[START OF Data supplied]

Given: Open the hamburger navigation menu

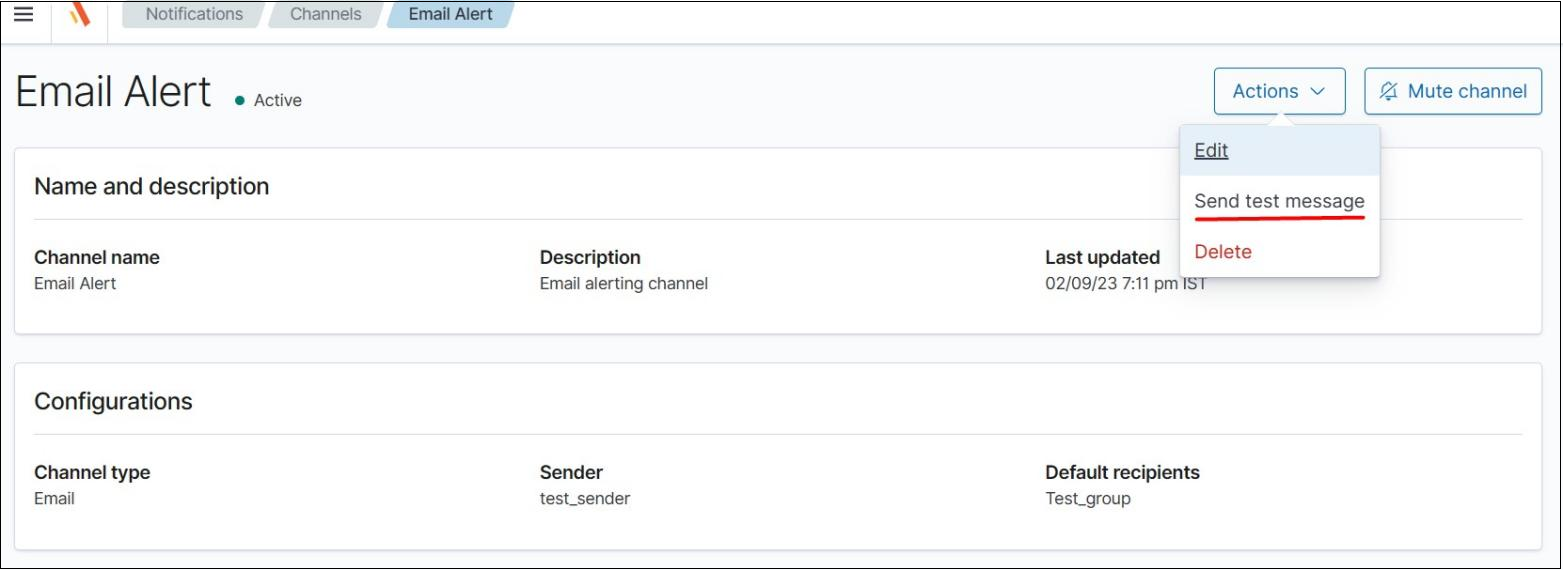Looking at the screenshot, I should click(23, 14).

[END OF Data supplied]
[START OF Data supplied]

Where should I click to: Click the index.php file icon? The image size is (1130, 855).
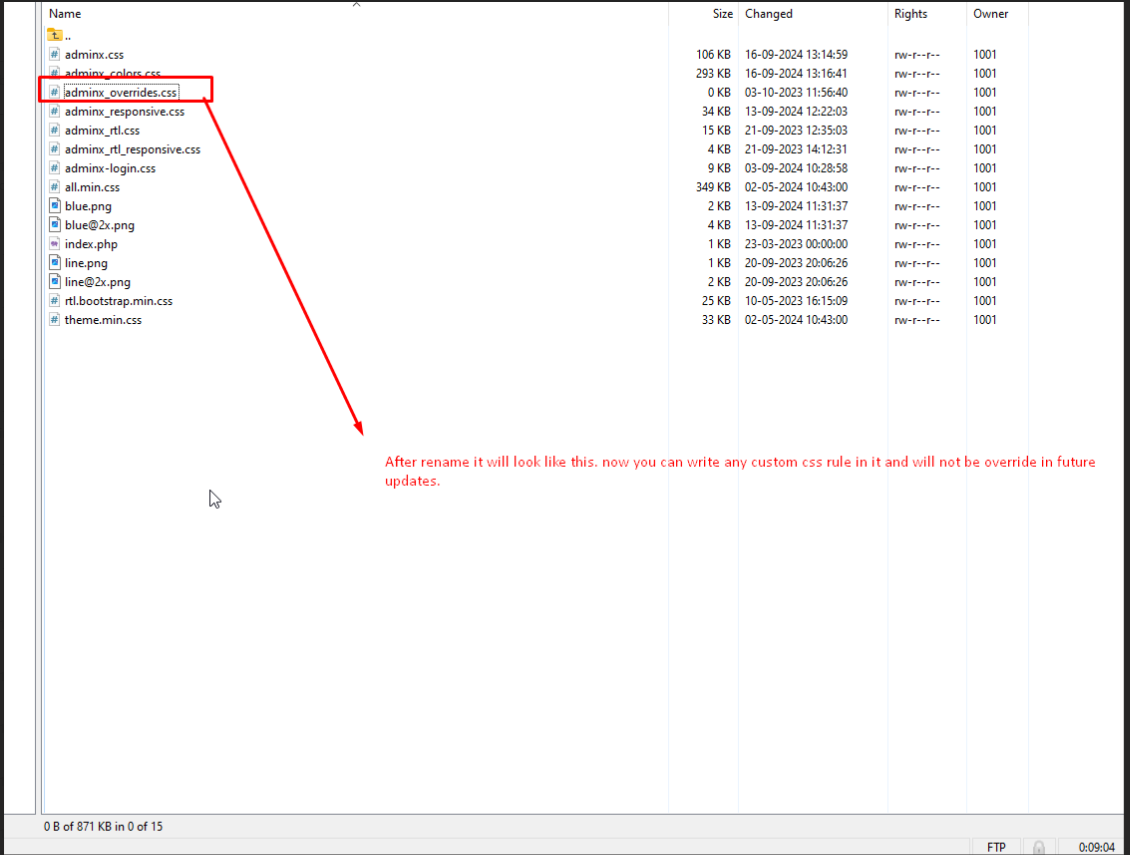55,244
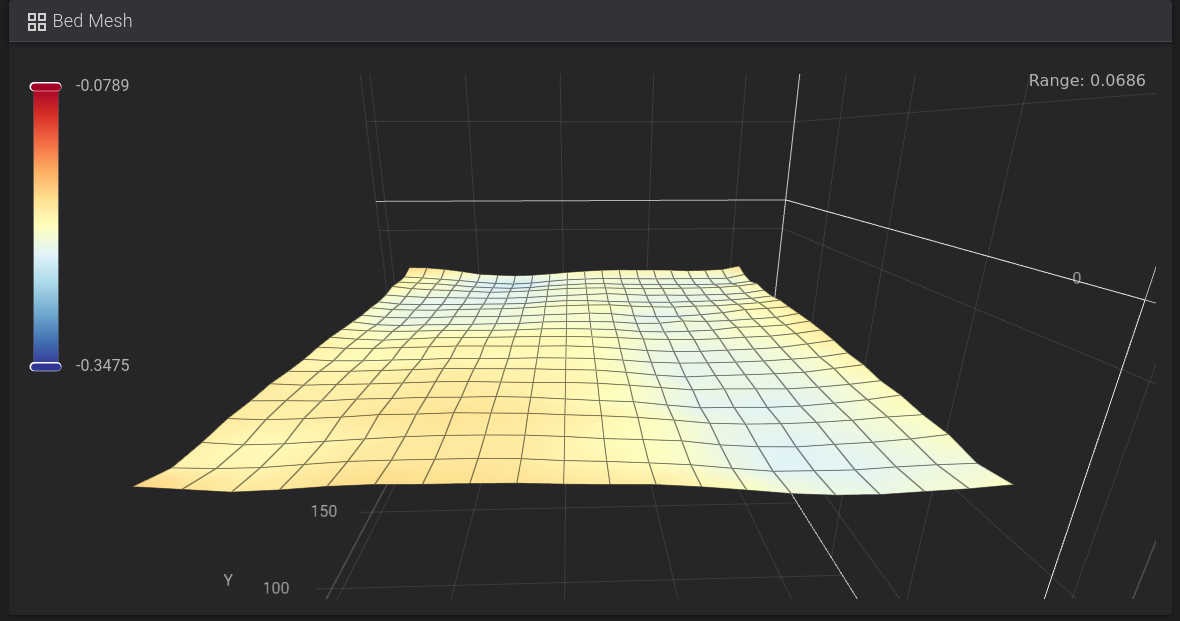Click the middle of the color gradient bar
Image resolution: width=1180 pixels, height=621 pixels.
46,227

[END OF Data supplied]
[START OF Data supplied]

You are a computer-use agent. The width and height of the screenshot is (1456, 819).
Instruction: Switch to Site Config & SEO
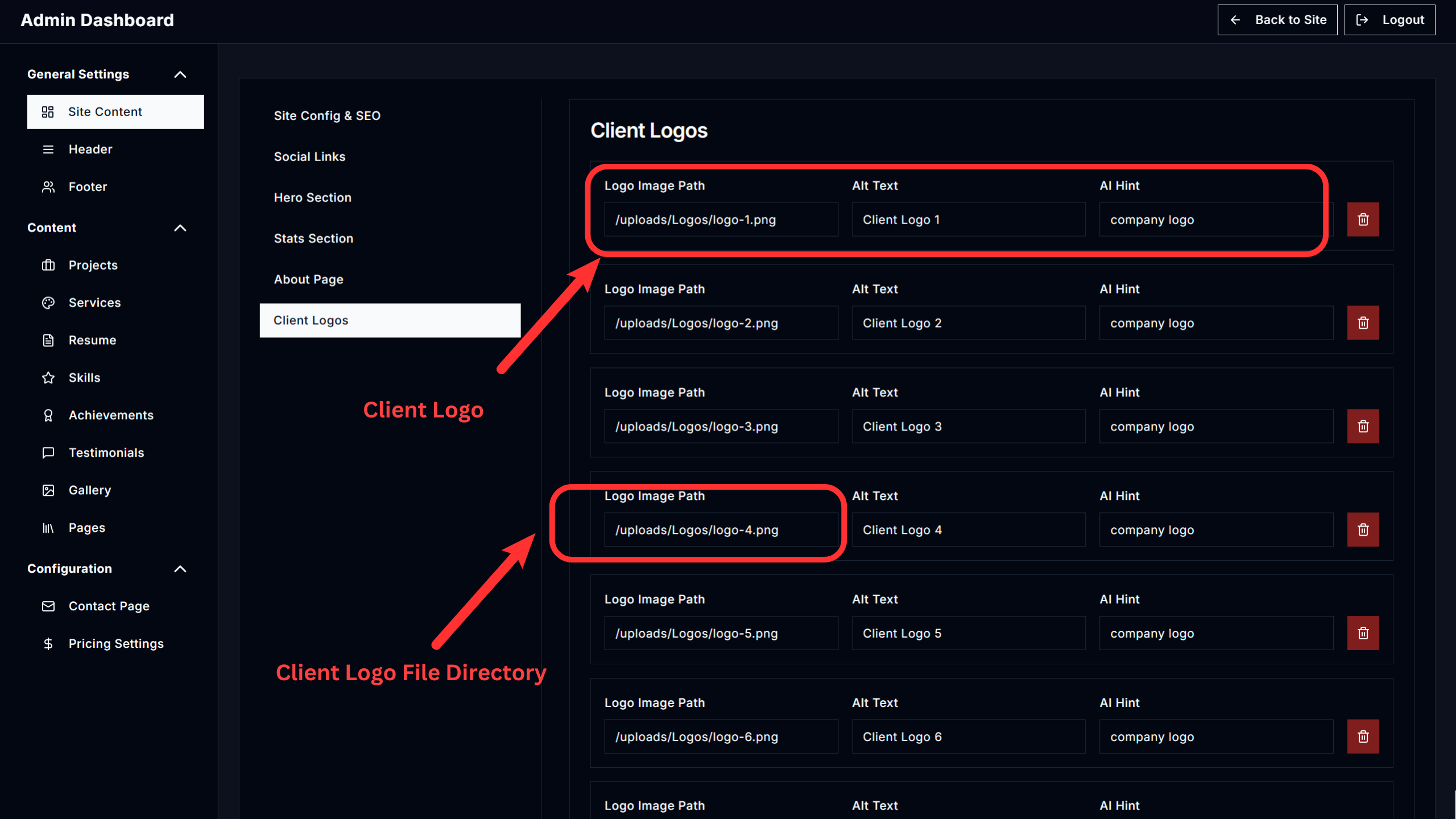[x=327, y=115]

[END OF Data supplied]

> _Problem description_
Count the lines above that contain the string "width", and reply with the number alone.

> _Task solution_
2